======== The records ========

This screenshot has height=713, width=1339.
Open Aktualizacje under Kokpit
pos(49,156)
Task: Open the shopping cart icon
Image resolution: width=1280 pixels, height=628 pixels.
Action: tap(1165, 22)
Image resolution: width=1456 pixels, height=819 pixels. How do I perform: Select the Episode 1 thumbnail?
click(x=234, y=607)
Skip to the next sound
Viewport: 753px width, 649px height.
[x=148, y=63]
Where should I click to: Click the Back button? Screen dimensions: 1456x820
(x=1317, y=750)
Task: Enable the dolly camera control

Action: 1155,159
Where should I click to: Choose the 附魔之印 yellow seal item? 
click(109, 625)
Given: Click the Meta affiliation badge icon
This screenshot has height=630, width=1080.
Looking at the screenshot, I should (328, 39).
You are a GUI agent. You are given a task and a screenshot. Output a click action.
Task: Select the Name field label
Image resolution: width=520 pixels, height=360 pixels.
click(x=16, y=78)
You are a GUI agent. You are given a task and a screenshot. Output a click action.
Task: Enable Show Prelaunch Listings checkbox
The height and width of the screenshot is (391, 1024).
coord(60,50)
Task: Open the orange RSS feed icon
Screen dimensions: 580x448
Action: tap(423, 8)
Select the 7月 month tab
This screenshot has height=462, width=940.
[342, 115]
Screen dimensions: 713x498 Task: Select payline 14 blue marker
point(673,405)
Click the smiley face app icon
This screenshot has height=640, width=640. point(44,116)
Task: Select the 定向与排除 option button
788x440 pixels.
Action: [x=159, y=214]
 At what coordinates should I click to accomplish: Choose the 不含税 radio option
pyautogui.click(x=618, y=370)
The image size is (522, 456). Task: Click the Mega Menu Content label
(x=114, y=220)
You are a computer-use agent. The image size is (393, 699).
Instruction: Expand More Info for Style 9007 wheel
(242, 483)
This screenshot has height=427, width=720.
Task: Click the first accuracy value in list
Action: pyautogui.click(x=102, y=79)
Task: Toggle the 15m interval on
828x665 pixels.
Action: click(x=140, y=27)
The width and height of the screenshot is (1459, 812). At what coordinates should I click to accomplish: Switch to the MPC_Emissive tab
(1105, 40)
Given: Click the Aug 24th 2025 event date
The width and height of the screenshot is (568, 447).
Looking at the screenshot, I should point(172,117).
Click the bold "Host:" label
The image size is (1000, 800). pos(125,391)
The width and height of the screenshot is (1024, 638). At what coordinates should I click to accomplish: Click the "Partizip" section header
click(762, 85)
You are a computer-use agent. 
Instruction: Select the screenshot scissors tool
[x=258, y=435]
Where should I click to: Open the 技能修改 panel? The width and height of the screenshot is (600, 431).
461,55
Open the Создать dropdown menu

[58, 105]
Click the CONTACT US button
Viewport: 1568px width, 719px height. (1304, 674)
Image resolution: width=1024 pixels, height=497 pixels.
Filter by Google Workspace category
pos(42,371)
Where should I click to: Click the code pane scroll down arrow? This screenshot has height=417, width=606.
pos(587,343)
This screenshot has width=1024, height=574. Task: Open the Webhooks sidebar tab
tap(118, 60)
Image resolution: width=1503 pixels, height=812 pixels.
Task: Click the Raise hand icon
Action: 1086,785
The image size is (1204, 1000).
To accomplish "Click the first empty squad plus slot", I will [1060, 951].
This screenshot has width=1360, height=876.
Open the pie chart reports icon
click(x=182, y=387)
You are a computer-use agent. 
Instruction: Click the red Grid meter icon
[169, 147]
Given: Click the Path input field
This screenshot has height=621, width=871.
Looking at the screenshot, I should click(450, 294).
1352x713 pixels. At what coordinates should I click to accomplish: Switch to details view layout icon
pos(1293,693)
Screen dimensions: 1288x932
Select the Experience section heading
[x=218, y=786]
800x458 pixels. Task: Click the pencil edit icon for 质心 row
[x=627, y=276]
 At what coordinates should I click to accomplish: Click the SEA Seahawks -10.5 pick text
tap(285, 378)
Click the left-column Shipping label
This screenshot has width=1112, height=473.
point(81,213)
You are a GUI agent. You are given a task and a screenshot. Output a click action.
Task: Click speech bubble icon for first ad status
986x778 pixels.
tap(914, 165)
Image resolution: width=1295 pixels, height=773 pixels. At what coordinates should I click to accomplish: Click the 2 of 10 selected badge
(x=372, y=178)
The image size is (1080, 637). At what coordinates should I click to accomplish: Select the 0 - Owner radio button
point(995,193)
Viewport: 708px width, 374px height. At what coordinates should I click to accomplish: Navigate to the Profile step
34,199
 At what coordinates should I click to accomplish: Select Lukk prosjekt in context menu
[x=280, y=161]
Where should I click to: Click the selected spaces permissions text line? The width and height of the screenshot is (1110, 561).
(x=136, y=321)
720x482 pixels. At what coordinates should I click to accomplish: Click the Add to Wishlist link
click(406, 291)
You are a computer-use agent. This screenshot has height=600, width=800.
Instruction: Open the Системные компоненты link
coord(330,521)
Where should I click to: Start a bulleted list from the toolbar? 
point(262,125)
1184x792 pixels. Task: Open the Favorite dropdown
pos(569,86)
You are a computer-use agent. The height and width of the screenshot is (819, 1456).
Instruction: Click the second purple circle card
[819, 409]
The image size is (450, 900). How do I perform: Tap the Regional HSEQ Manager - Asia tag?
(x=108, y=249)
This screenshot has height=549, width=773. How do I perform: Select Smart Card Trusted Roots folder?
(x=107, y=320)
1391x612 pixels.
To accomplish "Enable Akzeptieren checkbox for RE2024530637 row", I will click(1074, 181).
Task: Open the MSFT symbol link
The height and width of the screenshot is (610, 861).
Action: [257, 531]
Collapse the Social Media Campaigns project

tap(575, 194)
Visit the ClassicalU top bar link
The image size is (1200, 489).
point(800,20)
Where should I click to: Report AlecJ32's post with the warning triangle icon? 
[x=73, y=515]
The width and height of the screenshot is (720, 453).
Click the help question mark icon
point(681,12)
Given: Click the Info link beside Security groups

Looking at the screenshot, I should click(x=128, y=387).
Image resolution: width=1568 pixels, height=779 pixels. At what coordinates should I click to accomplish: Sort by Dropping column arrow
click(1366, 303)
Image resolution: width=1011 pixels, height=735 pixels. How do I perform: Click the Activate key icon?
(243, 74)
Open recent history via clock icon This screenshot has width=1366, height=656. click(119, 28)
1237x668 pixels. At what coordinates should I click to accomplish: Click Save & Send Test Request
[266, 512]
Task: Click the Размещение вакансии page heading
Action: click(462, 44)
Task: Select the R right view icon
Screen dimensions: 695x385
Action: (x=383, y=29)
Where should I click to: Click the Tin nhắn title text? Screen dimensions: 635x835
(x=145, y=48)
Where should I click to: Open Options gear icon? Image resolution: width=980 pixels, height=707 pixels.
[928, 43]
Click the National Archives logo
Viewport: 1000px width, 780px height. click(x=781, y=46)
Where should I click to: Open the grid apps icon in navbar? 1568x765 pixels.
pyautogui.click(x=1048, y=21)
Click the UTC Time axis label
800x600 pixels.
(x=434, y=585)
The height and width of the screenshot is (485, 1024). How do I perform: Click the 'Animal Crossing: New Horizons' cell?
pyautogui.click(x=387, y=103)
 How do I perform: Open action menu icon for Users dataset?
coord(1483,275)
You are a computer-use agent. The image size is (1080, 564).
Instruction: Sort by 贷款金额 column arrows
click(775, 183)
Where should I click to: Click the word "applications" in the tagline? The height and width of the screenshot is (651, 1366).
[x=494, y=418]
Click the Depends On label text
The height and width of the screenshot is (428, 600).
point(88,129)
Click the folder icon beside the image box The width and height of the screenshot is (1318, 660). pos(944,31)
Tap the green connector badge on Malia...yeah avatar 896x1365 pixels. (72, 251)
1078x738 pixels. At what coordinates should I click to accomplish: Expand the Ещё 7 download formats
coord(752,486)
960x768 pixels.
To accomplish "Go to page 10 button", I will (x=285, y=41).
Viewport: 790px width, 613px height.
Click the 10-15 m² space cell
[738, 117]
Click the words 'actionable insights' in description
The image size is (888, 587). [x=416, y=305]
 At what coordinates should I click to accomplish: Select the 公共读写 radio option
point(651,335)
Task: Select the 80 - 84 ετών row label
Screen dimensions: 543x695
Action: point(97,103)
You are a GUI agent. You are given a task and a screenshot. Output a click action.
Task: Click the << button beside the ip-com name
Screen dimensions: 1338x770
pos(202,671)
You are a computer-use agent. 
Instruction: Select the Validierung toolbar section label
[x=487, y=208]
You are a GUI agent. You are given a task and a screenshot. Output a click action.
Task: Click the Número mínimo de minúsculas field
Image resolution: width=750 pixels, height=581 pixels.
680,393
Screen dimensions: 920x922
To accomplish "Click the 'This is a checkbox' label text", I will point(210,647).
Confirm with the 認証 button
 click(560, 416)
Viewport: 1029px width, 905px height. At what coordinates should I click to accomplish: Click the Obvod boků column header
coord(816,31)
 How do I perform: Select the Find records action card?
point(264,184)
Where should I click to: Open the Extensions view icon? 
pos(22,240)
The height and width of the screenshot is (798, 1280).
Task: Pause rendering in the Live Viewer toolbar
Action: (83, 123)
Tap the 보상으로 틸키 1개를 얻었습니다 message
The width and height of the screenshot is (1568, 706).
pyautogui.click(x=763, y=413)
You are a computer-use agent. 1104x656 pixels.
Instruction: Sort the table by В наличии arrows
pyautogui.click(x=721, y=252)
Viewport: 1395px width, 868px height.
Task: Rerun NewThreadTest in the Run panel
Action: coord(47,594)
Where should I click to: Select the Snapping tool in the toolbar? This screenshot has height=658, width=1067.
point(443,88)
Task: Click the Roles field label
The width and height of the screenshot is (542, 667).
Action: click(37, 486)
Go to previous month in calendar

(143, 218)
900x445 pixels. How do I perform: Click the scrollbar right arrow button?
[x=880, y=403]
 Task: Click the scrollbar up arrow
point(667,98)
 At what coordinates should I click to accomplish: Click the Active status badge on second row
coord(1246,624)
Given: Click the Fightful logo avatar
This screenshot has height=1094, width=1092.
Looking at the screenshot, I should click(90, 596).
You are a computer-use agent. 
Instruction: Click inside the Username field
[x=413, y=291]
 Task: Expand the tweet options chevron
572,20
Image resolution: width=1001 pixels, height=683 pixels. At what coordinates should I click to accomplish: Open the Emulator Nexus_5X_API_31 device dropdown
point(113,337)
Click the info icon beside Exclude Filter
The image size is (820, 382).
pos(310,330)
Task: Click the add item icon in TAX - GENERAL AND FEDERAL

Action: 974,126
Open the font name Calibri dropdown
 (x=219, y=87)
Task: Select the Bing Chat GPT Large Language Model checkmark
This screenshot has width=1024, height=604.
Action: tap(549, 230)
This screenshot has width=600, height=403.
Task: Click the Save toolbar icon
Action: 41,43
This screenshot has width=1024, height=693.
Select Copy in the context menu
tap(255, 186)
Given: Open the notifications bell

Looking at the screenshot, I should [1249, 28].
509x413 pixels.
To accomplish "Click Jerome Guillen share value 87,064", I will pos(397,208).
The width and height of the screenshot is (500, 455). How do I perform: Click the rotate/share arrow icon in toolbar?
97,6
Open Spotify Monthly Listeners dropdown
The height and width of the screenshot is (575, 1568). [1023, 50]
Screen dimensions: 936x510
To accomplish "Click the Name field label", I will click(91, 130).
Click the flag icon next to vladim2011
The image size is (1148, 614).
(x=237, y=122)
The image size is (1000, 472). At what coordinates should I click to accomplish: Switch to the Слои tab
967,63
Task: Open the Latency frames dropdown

========

About this exercise
Return only the part of the records above that opens with the line containing "Instruction: Sort by 贷款金额 column arrows" and closes with the line containing "Tap the 보상으로 틸키 1개를 얻었습니다 message", ends included.

Result for this task
Instruction: Sort by 贷款金额 column arrows
click(775, 183)
Where should I click to: Click the word "applications" in the tagline? The height and width of the screenshot is (651, 1366).
[x=494, y=418]
Click the Depends On label text
The height and width of the screenshot is (428, 600).
point(88,129)
Click the folder icon beside the image box The width and height of the screenshot is (1318, 660). pos(944,31)
Tap the green connector badge on Malia...yeah avatar 896x1365 pixels. (72, 251)
1078x738 pixels. At what coordinates should I click to accomplish: Expand the Ещё 7 download formats
coord(752,486)
960x768 pixels.
To accomplish "Go to page 10 button", I will (x=285, y=41).
Viewport: 790px width, 613px height.
Click the 10-15 m² space cell
[738, 117]
Click the words 'actionable insights' in description
The image size is (888, 587). [x=416, y=305]
 At what coordinates should I click to accomplish: Select the 公共读写 radio option
point(651,335)
Task: Select the 80 - 84 ετών row label
Screen dimensions: 543x695
Action: point(97,103)
You are a GUI agent. You are given a task and a screenshot. Output a click action.
Task: Click the << button beside the ip-com name
Screen dimensions: 1338x770
pos(202,671)
You are a computer-use agent. 
Instruction: Select the Validierung toolbar section label
[x=487, y=208]
You are a GUI agent. You are given a task and a screenshot. Output a click action.
Task: Click the Número mínimo de minúsculas field
Image resolution: width=750 pixels, height=581 pixels.
680,393
Screen dimensions: 920x922
To accomplish "Click the 'This is a checkbox' label text", I will point(210,647).
Confirm with the 認証 button
 click(560, 416)
Viewport: 1029px width, 905px height. At what coordinates should I click to accomplish: Click the Obvod boků column header
coord(816,31)
 How do I perform: Select the Find records action card?
point(264,184)
Where should I click to: Open the Extensions view icon? 
pos(22,240)
The height and width of the screenshot is (798, 1280).
Task: Pause rendering in the Live Viewer toolbar
Action: (83, 123)
Tap the 보상으로 틸키 1개를 얻었습니다 message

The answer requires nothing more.